Monday, May 23, 2011

Solution: Give Everybody Money!

I've been reading Nixonland, a journalistic history of Nixon and his times--times I remember from my college days, when there were riots and protests, sit-ins, teach-ins and occasionally love-ins, and when I marched for something I knew not what.

One thing I learnt in college was that rich people were in just about every way better than poor people. I came from a gritty city where people were cynical and corrupt. The working class people I knew led dreary lives and were perfectly awful people: completely conventional, intolerant and tasteless. The men were brutal--and when young prone to violence.

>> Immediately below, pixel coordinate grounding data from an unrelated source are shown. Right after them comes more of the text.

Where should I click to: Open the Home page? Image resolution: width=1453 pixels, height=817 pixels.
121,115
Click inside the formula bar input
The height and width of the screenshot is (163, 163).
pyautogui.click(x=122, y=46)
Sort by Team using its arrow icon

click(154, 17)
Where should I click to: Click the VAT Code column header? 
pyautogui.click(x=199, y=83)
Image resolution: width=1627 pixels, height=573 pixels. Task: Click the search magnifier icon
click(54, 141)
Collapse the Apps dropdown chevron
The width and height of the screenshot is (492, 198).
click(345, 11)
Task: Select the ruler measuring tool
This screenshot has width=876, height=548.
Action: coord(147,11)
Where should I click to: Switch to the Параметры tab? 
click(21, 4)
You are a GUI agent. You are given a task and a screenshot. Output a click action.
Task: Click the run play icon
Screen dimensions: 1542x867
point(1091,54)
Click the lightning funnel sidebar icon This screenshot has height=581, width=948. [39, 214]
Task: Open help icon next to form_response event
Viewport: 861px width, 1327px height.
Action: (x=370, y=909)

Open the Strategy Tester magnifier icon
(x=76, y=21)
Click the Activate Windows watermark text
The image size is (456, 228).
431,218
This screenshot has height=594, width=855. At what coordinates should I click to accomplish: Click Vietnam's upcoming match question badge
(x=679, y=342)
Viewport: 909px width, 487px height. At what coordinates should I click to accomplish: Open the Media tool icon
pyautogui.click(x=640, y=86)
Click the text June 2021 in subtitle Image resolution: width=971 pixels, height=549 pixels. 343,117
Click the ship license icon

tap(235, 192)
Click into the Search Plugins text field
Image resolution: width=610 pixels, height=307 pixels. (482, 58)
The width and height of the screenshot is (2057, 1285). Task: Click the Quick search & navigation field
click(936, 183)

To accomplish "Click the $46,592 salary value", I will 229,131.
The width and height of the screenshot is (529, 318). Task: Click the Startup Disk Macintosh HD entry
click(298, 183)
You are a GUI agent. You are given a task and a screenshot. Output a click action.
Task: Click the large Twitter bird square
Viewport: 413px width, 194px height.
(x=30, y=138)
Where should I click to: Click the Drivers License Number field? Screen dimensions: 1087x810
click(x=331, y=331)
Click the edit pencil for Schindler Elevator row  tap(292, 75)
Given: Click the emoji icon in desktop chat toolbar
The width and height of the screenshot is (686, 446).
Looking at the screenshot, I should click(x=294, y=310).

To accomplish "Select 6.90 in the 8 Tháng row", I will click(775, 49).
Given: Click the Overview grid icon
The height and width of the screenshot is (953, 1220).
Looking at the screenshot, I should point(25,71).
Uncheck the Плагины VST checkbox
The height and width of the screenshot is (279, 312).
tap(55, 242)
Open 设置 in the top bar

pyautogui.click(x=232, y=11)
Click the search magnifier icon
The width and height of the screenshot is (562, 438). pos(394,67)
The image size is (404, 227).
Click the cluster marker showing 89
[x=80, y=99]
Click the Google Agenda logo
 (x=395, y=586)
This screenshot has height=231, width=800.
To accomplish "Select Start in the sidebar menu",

I went to a small overpriced college for rich underachievers in a posh suburb of Chicago and there met adults who were, at least on the surface, decent human beings. Even if they were hypocrites that was a step in the right direction: at least they had shame. You could talk to them: they weren't just, like the working class people I'd known, tape loops making noises about immediate features of their environments and repeating trivial cliches. They weren't obsessed with discipline to enforce rigid conformity in even the most trivial details. The men weren't scary.

Anyone who likes the working class has never met the working class.

So the solution to all our social problems is simple: the obliteration of the working class through social mobility. When people have money, comfort and material security they become better people because they can afford to be better people. They can afford to be honest, generous and kind. It's when people are living on the edge they can't risk decent behavior: when they live in a tough, brutal, unfair world they become tough, brutal and corrupt. So the solution is simple: give 'em money! Make them upper middle class!

The trouble is that Republicans have sold themselves as the party of tough appealing to the lower classes and promoting policies that will make things even tougher for them--insuring, they hope, a permanent Republican majority.